==== Records to use ====

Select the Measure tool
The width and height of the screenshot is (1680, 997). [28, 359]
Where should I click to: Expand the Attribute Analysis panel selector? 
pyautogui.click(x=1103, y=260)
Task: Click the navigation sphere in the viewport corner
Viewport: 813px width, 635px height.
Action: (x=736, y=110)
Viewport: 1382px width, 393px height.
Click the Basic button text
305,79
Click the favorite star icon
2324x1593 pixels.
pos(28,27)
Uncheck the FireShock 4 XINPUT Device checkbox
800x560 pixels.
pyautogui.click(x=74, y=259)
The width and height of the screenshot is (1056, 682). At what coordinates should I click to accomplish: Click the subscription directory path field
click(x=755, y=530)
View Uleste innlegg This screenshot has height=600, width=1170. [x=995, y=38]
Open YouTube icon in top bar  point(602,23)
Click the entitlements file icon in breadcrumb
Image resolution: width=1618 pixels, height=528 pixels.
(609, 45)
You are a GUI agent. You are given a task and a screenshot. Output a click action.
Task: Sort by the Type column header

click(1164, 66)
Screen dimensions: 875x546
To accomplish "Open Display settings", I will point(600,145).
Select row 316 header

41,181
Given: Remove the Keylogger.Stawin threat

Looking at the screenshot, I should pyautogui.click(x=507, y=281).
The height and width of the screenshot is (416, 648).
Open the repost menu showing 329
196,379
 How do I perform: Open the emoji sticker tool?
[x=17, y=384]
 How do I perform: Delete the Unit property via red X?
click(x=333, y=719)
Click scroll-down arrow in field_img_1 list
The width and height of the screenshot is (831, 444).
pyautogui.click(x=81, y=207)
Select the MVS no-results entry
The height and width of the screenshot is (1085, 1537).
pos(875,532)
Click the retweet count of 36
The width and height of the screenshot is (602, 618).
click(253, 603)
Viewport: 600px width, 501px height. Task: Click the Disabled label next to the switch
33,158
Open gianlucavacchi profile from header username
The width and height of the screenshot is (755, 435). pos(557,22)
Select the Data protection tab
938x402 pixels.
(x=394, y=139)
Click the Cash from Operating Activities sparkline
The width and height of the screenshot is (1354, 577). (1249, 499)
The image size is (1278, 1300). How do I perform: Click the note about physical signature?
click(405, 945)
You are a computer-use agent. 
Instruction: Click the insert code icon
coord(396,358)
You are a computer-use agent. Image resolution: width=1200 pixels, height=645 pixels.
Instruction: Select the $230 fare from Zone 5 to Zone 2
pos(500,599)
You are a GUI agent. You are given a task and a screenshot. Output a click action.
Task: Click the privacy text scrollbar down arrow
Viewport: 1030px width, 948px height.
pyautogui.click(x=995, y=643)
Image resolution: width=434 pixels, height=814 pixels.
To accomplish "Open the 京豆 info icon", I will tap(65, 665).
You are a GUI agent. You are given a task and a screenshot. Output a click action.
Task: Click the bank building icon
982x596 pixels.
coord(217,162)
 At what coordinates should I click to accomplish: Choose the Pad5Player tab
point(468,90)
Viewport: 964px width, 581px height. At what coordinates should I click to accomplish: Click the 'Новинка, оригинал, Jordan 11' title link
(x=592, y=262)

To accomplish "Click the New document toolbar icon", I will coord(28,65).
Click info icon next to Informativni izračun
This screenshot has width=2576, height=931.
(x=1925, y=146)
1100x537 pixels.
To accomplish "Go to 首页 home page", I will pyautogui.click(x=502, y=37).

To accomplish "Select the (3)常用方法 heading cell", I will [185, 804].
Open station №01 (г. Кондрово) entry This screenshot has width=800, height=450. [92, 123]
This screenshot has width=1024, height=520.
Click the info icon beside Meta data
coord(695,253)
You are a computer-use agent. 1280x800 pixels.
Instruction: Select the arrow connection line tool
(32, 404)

====

__Task objective__
How many lines in the listing above contain the string "perform"? Reply with the number alone.

__Expected answer__
3